- **WRITTEN PROBLEM 1**: Print the records below unchanged, from the start through the line that contains "Click the Create".

———

Dealing with Conflicts of Interest of Board Members
The Company has developed and implements a comprehensive system for dealing with conflicts of interest of Board members that provides reasonable assurance that any conflict will be resolved at an early stage and the Federal Grid’s interests will not be infringed.
The Company’s internal documents define a ‘conflict of interest’ of a Board member and set forth his/her obligations:
- To declare his/her affiliatio
- To report a conflict of interest or likelihood of conflict and its cause, including interests in transactions
- To refrain from actions that will or may lead to a conflict between his/her interests and the Company’s interests
- To refrain from voting on matters in which he/she has a conflict of interest
- To report on his/her holding of the Company securities and transactions therewith
Directors’ Liability Insurance
In 2015, the Company maintained Directors’ liability insurance based on the AGM resolution of 27 June 2014.
The Company concluded the D&O liability insurance contract aimed at reducing risk of adverse effect from actions/decisions made by the Company directors and officers.
The insurer was determined through open competitive procurement, and terms and conditions of the insurance contract, including the volume of insurance cover, was in line with the best practices in this area.
Board Performance Evaluation
In accordance with the ‘road map’ on implementing key provisions of the Russian Corporate Governance Code, as well as amendments made into the Company’s internal documents in 2015, Federal Grid has planned an annual evaluation of the Board performance with the assistance of independent consultants.
At the beginning of 2016, an independent organisation JSC VTB Registrar, engaged through competitive procurement procedures, conducted the Board performance evaluation for 2015. It included evaluation of the Board performance and that of its committees and individual directors.
The evaluation was conducted by questioning members of the Board and its committees, members of the Federal Grid’s Management Board, as well as interviewing some Board members, Committee members and the Corporate Secretary.
In addition, experts performed a review of the internal and administrative documents of Federal Grid Company that regulate relevant issues.
Experts developed recommendations on further improving work of the Board of Directors, including identification of the Board and committee priorities for the year, holding an offsite meeting of the Board (within the facilities of Federal Grid Group), as well as other recommendations.
According to the matters reserved for the HR and Remuneration Committee, results of the evaluation are submitted for consideration to the Board of Directors with the preliminary consideration by the Committee. Results of the evaluation for 2015 were considered at the Board meeting on 20 April 2016 (Minutes No. 26 dated 20 April 2016).

———

- **WRITTEN PROBLEM 2**: Output the stretch of the passage on the Board of Directors above from "The Company concluded" through "in this area.", reproducing it word for word.

Raw records
———

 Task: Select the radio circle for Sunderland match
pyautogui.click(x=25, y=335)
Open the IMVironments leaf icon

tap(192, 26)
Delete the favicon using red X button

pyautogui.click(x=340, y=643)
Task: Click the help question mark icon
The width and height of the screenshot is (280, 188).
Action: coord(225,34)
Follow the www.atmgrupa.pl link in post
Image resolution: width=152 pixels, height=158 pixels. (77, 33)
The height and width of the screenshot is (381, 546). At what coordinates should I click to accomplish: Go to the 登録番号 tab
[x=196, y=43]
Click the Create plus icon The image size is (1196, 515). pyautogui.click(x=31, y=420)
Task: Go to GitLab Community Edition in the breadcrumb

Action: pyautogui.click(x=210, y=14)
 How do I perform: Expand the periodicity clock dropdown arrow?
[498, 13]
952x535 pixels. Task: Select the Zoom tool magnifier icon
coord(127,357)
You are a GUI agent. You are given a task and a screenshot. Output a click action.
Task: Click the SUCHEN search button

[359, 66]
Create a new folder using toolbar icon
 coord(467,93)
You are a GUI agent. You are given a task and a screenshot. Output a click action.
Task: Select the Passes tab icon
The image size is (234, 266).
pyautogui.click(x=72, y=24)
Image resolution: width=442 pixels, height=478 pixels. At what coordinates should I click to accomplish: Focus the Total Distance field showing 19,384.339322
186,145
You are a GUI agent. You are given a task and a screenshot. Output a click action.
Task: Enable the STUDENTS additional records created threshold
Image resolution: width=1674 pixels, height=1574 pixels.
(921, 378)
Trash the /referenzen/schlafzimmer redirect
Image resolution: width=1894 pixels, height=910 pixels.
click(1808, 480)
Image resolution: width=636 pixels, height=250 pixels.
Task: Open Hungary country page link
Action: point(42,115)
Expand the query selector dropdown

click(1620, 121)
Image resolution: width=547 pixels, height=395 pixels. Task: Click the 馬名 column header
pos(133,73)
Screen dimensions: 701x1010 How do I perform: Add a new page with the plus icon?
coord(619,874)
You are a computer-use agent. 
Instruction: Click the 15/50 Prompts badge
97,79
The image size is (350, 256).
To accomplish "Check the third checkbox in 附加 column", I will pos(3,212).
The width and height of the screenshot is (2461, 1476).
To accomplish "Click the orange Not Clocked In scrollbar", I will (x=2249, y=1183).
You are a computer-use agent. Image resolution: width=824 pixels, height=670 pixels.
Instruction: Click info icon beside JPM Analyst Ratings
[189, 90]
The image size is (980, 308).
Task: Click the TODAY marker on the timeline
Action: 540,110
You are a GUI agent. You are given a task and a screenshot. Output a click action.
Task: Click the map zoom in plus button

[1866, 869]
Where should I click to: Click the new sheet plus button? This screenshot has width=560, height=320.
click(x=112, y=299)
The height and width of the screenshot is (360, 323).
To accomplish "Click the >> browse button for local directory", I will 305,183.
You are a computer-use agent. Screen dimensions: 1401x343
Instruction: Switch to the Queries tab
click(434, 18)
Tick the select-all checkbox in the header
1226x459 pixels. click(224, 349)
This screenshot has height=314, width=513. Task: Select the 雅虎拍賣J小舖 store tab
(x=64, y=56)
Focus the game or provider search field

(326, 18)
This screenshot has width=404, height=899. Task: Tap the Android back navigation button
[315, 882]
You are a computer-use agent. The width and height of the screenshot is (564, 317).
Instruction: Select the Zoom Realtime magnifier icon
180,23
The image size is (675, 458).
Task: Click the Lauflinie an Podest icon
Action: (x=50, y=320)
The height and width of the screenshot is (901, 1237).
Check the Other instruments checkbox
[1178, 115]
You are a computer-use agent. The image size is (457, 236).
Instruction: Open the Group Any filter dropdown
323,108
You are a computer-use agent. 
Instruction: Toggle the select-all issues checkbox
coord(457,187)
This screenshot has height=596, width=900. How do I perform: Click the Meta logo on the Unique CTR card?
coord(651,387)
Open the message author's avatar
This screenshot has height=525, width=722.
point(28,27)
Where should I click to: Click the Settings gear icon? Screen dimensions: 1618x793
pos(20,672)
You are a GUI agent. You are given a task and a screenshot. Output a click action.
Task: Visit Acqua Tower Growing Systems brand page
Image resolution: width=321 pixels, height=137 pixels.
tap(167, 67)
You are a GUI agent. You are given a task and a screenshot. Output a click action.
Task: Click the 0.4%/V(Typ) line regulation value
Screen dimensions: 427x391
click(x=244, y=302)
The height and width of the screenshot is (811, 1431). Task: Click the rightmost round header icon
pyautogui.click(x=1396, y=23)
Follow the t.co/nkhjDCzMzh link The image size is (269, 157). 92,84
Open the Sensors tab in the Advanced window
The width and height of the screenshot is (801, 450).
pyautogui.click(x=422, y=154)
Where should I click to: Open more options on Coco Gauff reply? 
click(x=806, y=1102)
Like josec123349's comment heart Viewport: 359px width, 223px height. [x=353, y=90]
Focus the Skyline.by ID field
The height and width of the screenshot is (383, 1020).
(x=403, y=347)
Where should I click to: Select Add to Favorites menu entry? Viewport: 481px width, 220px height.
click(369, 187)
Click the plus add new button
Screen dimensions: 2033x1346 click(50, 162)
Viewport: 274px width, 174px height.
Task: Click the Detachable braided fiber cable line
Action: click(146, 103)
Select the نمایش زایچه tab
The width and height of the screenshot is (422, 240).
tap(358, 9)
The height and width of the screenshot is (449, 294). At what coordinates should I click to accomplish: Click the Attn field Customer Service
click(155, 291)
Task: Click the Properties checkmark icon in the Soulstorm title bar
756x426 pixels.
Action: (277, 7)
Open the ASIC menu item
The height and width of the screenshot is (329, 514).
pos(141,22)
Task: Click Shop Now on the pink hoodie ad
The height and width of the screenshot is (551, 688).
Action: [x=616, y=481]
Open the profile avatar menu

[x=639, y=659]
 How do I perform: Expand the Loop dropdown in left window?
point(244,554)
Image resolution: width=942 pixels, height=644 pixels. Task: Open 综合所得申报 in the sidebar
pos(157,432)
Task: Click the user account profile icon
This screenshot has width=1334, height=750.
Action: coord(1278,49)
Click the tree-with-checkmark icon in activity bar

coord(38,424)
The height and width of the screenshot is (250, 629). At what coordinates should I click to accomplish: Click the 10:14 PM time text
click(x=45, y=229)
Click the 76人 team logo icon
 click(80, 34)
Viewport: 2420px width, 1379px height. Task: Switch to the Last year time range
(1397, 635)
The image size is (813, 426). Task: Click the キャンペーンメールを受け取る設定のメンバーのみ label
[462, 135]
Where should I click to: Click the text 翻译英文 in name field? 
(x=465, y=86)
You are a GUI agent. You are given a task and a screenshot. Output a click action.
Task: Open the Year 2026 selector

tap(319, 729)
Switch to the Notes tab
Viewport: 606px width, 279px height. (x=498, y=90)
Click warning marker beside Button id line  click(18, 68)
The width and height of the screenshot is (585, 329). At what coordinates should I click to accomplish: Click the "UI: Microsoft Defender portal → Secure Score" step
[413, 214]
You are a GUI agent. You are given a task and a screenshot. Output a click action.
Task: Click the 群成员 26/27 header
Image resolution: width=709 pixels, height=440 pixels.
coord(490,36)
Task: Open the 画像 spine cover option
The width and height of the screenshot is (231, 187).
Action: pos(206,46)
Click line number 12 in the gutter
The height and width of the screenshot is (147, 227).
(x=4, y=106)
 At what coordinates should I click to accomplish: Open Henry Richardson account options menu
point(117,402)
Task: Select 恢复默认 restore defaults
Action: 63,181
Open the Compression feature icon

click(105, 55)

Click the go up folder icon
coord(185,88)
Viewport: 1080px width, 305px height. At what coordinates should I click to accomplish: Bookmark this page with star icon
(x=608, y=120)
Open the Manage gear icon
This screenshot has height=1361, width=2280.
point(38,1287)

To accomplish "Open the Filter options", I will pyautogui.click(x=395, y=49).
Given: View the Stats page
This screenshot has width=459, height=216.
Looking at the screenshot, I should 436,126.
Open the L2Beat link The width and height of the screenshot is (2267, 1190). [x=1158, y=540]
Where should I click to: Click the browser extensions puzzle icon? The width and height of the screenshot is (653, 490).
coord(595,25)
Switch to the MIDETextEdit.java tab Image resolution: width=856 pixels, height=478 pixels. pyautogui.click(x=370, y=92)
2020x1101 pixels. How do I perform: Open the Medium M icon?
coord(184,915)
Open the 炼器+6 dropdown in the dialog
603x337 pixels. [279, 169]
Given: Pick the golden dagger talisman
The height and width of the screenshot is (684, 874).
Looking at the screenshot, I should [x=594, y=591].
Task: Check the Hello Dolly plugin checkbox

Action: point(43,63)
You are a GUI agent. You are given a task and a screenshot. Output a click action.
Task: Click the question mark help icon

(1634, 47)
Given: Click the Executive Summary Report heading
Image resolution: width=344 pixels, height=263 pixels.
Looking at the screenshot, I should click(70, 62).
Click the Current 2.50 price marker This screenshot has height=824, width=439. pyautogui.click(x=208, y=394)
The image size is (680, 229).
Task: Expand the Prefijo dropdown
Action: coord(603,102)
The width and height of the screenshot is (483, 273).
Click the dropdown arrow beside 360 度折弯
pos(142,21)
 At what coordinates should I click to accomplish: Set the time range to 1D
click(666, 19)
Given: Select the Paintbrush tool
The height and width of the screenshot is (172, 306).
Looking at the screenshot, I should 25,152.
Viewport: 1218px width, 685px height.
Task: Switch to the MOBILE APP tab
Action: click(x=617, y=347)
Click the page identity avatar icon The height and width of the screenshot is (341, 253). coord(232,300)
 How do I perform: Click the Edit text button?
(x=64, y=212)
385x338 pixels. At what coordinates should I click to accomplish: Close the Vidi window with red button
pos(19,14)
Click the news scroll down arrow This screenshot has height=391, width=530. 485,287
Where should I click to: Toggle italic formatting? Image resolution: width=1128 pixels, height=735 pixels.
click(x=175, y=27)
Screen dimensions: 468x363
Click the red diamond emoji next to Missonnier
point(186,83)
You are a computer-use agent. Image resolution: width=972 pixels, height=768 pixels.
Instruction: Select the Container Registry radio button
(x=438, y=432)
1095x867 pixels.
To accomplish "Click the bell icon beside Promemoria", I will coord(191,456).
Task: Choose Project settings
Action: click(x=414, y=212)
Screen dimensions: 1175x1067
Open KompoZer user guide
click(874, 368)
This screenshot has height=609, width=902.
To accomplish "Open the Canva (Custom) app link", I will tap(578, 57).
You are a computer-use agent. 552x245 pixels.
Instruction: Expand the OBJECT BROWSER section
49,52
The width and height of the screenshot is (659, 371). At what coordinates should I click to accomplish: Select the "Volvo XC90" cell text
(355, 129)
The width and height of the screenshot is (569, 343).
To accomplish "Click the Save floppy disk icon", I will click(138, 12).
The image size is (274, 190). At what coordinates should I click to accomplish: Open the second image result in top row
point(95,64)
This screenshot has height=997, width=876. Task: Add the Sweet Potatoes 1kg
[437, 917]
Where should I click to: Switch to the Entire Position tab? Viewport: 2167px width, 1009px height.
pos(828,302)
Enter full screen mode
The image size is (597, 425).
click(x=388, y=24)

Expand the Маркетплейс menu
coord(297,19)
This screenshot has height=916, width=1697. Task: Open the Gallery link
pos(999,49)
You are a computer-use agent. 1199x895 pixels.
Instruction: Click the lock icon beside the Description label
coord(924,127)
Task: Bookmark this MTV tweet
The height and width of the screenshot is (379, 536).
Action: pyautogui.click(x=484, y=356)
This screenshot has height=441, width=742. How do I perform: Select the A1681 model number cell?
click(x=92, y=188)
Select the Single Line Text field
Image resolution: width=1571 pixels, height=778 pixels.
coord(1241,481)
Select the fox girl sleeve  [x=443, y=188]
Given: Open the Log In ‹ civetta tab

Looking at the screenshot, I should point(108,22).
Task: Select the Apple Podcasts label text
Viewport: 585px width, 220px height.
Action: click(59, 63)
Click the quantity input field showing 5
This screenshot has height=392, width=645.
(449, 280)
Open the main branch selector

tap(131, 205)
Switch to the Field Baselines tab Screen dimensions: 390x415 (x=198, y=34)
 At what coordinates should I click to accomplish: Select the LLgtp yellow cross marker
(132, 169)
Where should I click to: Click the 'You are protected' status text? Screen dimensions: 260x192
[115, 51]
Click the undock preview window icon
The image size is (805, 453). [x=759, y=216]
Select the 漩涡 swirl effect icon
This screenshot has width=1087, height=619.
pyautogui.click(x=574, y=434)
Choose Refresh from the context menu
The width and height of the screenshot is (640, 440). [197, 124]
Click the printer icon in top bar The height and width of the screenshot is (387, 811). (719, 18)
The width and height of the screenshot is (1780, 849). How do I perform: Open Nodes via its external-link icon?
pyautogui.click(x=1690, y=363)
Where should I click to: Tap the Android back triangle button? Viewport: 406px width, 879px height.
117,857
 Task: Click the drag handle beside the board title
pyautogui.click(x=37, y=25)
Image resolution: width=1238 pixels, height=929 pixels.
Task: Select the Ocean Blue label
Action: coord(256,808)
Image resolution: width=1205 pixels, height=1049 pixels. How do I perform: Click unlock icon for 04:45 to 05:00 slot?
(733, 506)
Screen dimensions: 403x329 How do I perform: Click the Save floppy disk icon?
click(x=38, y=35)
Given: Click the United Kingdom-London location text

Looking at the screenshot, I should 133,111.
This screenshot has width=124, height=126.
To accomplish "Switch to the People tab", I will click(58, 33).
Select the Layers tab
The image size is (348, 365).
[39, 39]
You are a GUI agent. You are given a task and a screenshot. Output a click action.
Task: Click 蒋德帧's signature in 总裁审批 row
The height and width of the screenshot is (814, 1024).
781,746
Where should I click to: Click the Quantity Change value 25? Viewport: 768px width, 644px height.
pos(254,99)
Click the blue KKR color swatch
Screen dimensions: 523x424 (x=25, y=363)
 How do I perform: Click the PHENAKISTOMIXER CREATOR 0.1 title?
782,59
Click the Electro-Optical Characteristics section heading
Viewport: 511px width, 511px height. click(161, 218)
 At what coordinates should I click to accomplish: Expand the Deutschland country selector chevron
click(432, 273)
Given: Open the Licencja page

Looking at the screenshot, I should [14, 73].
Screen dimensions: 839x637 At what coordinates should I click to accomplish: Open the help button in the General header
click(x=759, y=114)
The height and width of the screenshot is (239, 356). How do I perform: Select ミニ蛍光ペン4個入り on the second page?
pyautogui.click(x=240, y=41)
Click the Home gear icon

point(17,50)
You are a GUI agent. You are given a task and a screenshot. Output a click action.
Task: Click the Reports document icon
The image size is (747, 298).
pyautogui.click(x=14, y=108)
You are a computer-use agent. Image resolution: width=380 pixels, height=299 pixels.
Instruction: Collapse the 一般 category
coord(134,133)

———

- **RESULT 1**:
 Task: Select the radio circle for Sunderland match
pyautogui.click(x=25, y=335)
Open the IMVironments leaf icon

tap(192, 26)
Delete the favicon using red X button

pyautogui.click(x=340, y=643)
Task: Click the help question mark icon
The width and height of the screenshot is (280, 188).
Action: coord(225,34)
Follow the www.atmgrupa.pl link in post
Image resolution: width=152 pixels, height=158 pixels. (77, 33)
The height and width of the screenshot is (381, 546). At what coordinates should I click to accomplish: Go to the 登録番号 tab
[x=196, y=43]
Click the Create plus icon The image size is (1196, 515). pyautogui.click(x=31, y=420)

- **RESULT 2**:
The Company concluded the D&O liability insurance contract aimed at reducing risk of adverse effect from actions/decisions made by the Company directors and officers.
The insurer was determined through open competitive procurement, and terms and conditions of the insurance contract, including the volume of insurance cover, was in line with the best practices in this area.